The National Cyber Security Policy envisages requirement of about five lakh information security professionals. However, according to a report, there are less 500 hundred such people in the government. The Department of Information Technology had prepared curriculum for B.Tech and M.Tech in Information Security few years ago. This should be implemented immediately.

Glamorization of hacking has caused skew in the availability of information professionals. Most of the youngsters are pursuing so called ethical hacking courses. However, there is an equal need for professionals in log analysis, cyber forensics, application security, website security, network security, malware analysis, artifact analysis, cyber lawyers, incident handlers, risk analysts and information security auditors.

There can be no effective cyber security without effective tools and techniques. Presently, most of the information security providers use freeware cyber security tools and such freeware have their own limitations. The paid versions cost few lakhs of rupees and there are no Indian tools. CDAC, Thiruvananthapuram, had developed cyber forensic tools but over a period of time, it is not able to catch up with the changing technology.

If India desires to create its own Twitter or Facebook equivalent websites (which Big Adda and many such sites attempted), then it is critical that Indian languages are used extensively. There are no good software for voice to text and text to voice and handwriting recognition for Indian language. Presently Indian languages have keyboards which are similar to English keyboard, these keyboards are not intuitive to Indians and they have to think in local language than its equivalent English language and once again local language. This is not only a deterrence in use of computer by rural population but also will cause the death of Indian Languages. It must be noted that Indian languages have structured alphabet unlike languages based on Roman script. Hence they are more adaptable to the computer. Despite this fact, there is hardly any spell check and grammar check software for Indian languages. It must be noted that presently the fastest growing languages on the internet are Arabic and simplified Chinese language.

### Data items
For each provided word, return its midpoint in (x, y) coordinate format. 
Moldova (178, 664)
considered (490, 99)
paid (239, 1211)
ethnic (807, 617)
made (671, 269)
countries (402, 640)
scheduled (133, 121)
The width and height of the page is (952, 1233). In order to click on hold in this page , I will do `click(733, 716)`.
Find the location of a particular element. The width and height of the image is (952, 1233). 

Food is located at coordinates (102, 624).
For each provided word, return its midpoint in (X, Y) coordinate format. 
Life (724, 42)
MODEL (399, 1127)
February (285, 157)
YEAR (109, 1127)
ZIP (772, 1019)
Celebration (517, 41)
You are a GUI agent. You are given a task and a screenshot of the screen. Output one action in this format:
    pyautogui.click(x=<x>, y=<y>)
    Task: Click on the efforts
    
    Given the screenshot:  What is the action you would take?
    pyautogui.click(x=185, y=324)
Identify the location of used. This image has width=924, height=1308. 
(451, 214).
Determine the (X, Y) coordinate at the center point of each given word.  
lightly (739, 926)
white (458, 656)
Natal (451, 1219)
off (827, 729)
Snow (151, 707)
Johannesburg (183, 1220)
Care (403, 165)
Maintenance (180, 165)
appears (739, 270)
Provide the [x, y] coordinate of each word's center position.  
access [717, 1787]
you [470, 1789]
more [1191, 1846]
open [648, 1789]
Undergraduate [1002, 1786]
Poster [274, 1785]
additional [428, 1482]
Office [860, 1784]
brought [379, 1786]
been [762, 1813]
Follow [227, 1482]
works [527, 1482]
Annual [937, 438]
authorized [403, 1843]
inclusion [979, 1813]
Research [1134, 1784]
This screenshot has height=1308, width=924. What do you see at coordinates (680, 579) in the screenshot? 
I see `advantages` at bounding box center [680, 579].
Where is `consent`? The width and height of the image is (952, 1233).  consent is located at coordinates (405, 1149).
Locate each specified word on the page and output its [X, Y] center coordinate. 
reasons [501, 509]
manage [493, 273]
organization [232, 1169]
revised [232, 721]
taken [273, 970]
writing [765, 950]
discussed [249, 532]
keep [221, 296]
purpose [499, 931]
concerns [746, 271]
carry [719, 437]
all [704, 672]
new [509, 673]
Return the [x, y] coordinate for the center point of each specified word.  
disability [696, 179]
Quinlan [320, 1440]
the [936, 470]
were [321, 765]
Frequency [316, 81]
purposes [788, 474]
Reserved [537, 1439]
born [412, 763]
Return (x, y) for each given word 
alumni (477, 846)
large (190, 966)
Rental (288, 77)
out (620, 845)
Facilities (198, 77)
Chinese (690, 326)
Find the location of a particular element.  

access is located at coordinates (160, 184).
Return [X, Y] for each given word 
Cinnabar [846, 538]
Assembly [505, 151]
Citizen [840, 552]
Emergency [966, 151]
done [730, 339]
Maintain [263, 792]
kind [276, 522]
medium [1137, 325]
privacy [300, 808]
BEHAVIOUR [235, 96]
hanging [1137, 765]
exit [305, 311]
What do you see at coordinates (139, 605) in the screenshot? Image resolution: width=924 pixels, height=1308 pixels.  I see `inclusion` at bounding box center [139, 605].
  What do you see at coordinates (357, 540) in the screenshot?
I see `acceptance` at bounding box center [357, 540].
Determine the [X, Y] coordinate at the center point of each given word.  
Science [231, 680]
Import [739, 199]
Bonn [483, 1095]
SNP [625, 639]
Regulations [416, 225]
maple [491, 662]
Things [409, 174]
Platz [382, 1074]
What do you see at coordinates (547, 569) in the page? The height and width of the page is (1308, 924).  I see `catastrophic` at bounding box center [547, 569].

### Brief A
From the cyber security passage, copy out the words from "There can be" to "the changing technology.".
### Brief B
Name every website mentioned in the cyber security passage.

### Exercise solution A
There can be no effective cyber security without effective tools and techniques. Presently, most of the information security providers use freeware cyber security tools and such freeware have their own limitations. The paid versions cost few lakhs of rupees and there are no Indian tools. CDAC, Thiruvananthapuram, had developed cyber forensic tools but over a period of time, it is not able to catch up with the changing technology.

### Exercise solution B
Twitter, Facebook, Big Adda